## TASK TO COMPLETE
Print the line containing "The height and" and each line after it through the end of the material below, exactly as it appears, but skip the pictures.

## RECORDS FOR THIS EXERCISE
================

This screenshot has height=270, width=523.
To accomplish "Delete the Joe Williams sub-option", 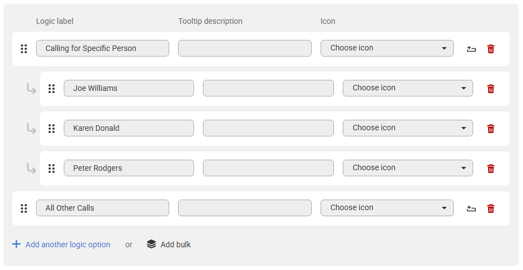I will pyautogui.click(x=491, y=89).
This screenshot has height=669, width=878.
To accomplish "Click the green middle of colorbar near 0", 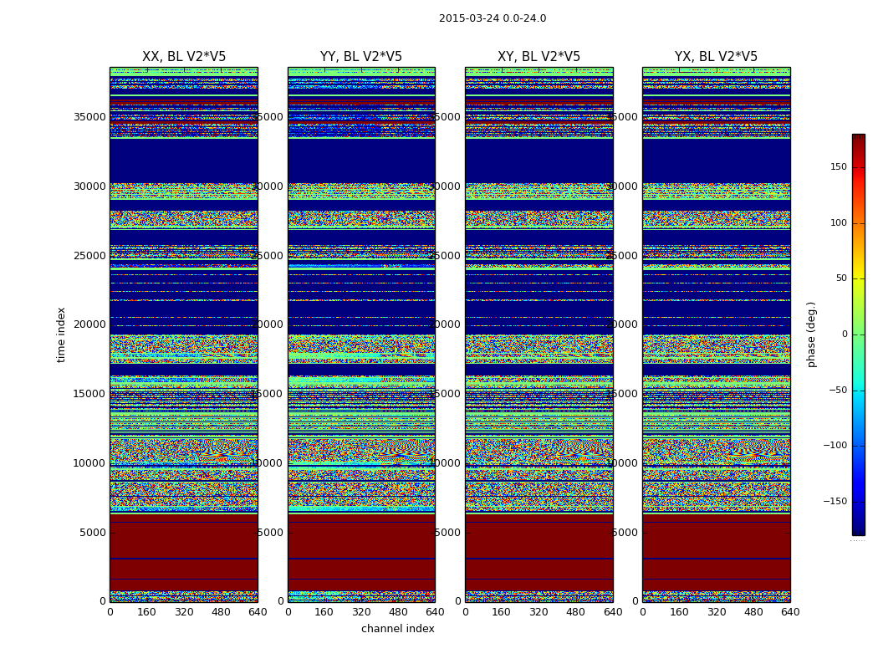I will click(x=859, y=335).
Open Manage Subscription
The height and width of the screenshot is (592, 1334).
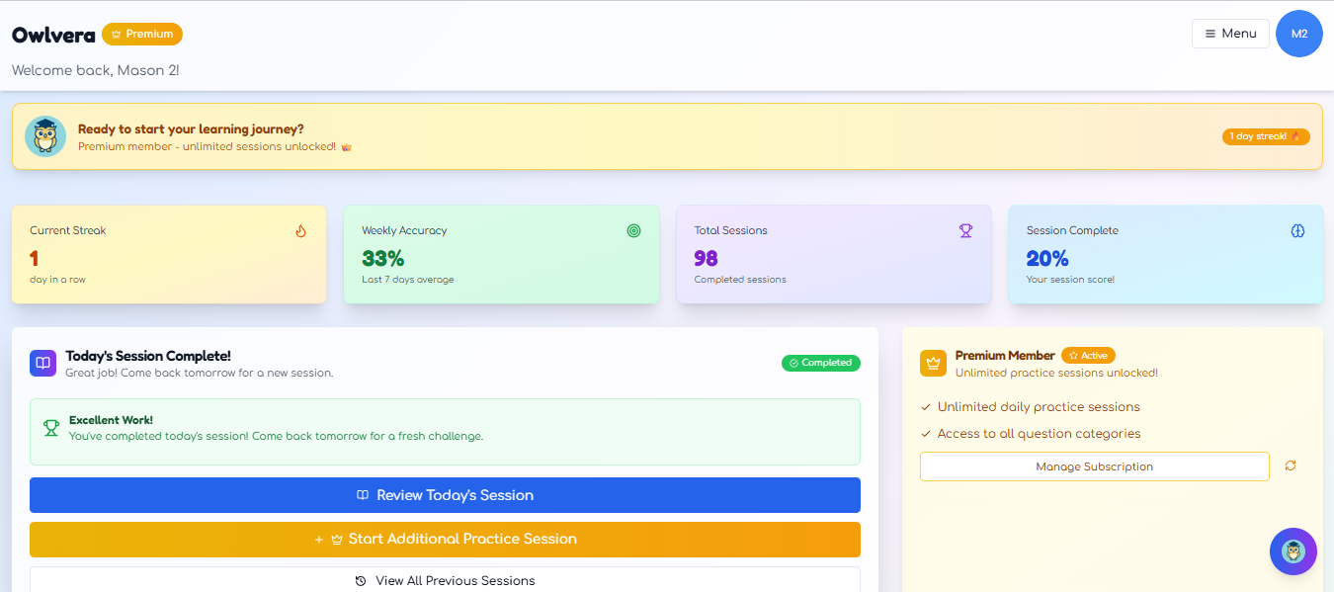pos(1094,465)
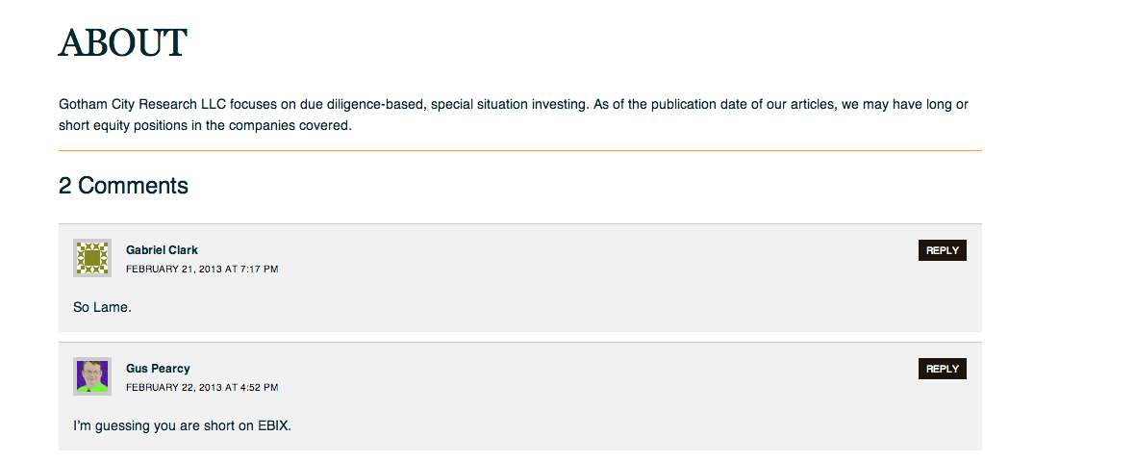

================

## WORKED SOLUTION
The height and width of the screenshot is (592, 1334).
pos(1094,465)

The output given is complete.